» TASK OBJECTIVE:
Only one range belongs in the answer: the line holding "Instruction: Click the red New badge" through the last line of the records, reproduced as is.

Dataset entries
* * * * * * * * *

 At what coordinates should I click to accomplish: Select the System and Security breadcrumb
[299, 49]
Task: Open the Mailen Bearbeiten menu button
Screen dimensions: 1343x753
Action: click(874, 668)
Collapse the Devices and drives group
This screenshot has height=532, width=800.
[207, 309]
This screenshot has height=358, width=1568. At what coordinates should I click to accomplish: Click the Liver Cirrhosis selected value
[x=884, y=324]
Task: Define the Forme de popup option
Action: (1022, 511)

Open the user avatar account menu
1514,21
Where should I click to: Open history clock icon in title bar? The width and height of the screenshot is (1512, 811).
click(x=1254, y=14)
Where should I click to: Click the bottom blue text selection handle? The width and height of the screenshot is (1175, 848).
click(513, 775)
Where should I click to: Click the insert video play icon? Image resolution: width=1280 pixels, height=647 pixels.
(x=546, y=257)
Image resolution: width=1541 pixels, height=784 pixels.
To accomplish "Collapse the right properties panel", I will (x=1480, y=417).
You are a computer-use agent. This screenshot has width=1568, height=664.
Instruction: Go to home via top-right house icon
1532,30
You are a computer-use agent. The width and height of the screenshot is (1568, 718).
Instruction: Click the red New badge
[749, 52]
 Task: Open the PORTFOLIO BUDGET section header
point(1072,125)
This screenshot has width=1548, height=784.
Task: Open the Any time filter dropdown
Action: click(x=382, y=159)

* * * * * * * * *

» OUTPUT OF THE TASK:
Instruction: Click the red New badge
[749, 52]
 Task: Open the PORTFOLIO BUDGET section header
point(1072,125)
This screenshot has width=1548, height=784.
Task: Open the Any time filter dropdown
Action: click(x=382, y=159)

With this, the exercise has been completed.